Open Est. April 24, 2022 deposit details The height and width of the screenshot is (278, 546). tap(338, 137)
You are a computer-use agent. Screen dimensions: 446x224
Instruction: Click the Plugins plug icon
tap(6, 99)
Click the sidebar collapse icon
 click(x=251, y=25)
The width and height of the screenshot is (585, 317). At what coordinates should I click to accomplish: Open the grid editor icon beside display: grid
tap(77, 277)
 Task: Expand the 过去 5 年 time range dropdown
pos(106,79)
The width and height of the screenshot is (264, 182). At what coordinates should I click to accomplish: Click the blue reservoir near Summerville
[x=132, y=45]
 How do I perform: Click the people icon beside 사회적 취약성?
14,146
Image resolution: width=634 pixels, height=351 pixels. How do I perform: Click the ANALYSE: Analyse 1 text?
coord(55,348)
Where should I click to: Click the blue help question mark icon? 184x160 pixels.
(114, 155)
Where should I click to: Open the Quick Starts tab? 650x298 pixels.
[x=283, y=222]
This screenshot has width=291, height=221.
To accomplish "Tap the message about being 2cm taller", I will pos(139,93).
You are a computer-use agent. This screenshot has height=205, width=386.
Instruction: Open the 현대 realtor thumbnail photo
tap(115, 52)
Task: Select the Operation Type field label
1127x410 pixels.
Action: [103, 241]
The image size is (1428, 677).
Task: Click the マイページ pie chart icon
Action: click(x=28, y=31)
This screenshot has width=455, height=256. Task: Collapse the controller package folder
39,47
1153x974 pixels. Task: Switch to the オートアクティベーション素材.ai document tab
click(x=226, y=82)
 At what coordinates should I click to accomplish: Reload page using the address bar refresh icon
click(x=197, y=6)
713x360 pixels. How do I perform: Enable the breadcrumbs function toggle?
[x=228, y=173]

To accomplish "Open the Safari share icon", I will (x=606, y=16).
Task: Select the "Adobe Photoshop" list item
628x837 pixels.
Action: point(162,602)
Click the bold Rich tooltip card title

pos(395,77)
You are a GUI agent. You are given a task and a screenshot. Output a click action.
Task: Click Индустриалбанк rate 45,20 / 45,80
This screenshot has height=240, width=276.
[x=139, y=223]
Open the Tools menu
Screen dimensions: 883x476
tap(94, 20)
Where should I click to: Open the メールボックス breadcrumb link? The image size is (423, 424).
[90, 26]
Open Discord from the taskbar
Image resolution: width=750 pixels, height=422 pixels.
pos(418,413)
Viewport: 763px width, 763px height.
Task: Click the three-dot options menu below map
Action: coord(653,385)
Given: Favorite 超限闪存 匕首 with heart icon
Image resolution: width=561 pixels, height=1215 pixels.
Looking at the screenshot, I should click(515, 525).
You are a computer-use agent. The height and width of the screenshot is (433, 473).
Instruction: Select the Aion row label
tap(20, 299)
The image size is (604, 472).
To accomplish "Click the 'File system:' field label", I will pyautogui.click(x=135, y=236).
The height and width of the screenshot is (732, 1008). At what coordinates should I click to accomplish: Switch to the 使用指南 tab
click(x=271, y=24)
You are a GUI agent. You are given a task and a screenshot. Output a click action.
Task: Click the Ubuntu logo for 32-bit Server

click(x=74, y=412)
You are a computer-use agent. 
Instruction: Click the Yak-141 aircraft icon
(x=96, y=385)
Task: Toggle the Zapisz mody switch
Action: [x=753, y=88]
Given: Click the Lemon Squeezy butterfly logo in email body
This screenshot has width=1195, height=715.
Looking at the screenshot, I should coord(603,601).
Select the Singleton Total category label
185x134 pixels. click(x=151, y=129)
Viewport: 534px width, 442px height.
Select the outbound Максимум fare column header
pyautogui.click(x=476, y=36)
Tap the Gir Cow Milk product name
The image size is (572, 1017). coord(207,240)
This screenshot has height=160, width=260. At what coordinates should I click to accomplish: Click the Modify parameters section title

---

*REQUIRED WORK*
What lines above hold the word "computer"? List them all.

*REPLY TO THE EXERCISE*
You are a computer-use agent. Screen dimensions: 446x224
You are a computer-use agent. This screenshot has height=205, width=386.
You are a computer-use agent. The height and width of the screenshot is (433, 473).
You are a computer-use agent. 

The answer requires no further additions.